- SOURCE PASSAGE:

## Begin

In my last blog I talked about the use of the top down construction methodology in the construction of high rise towers. It presents a number of considerable structural challenges which have resulted in a quite unusual and, so I’m told, unique construction sequence on our project. A senior design consultant from Sydney, Australia who is now working in the London structural engineers office confirmed that view of Friday morning when he described the 100BG basement as engineering insanity. Therefore, as it’s a Wednesday and because pictures are far more interesting than my boring text, see below some images outlining current progress.
Fig1: The concrete core, allegedly one of the largest currently under construction in Europe, is paused at a temporary hold point on floor 8.
Fig2: The full vertical load of this core is carried through steel plunge columns which are cast 5m into large load bearing concrete piles just below dredge depth. Interestingly we were able to excavate the Tower basement to 2.0m OD from 15.0m OD without use of any temporary internal propping regime.

## End

- INFORMATION SUPPLIED:
## Begin

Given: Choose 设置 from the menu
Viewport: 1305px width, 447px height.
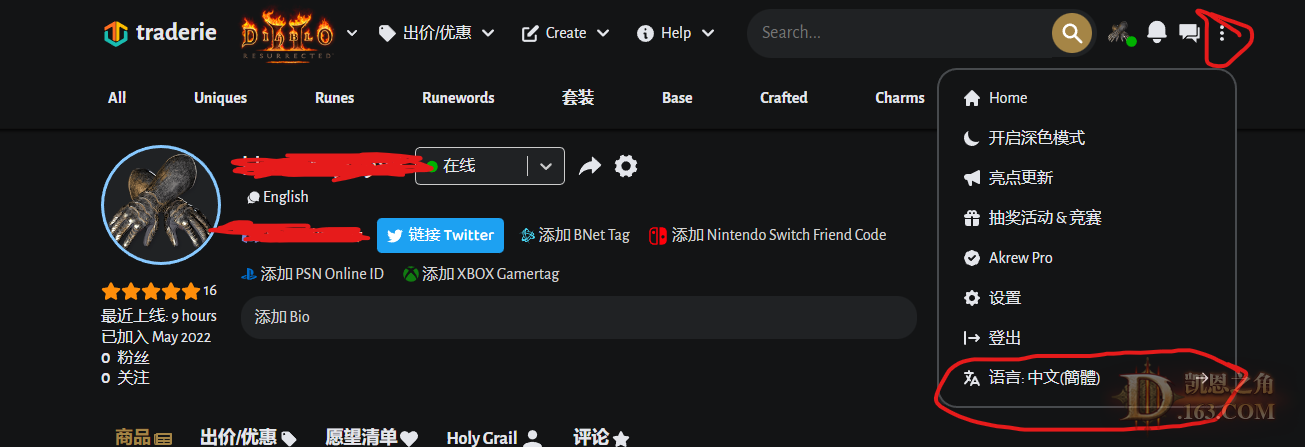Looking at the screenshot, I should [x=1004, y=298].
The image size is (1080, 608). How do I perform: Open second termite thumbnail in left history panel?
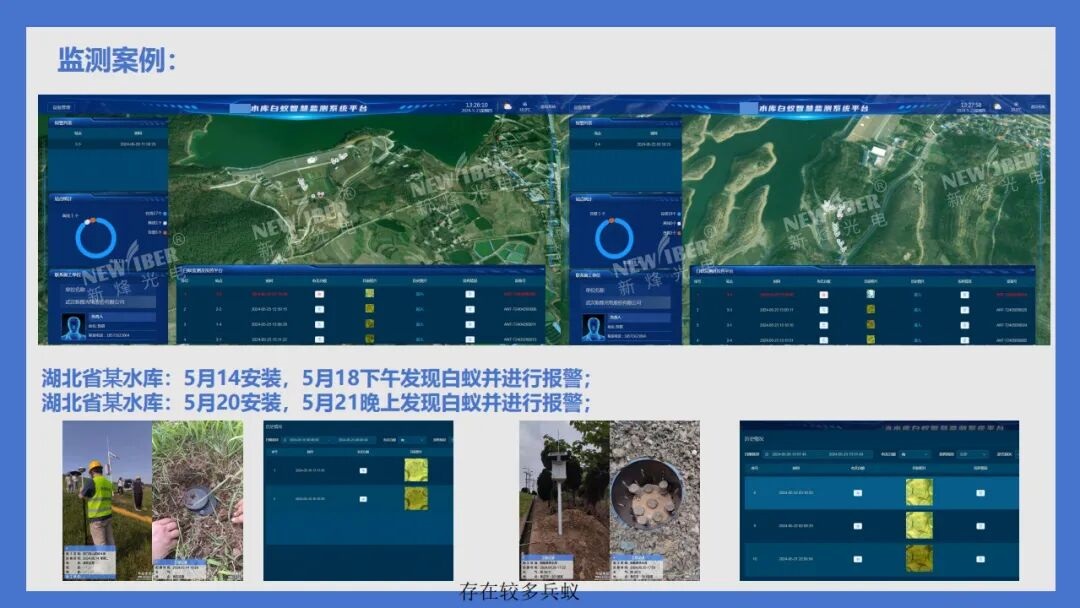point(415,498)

## End

- TASK SET:
1 > List every place name in the construction blog post.
2 > Translate this sentence from the construction blog post into Spanish: "The concrete core, allegedly one of the largest currently under construction in Europe, is paused at a temporary hold point on floor 8."
The data has no connection to the construction blog post.

- EXPECTED ANSWERS:
1 >
Sydney
Australia
London
Europe

2 > El núcleo de hormigón, supuestamente uno de los más grandes actualmente en construcción en Europa, está detenido en un punto de espera temporal en la planta 8.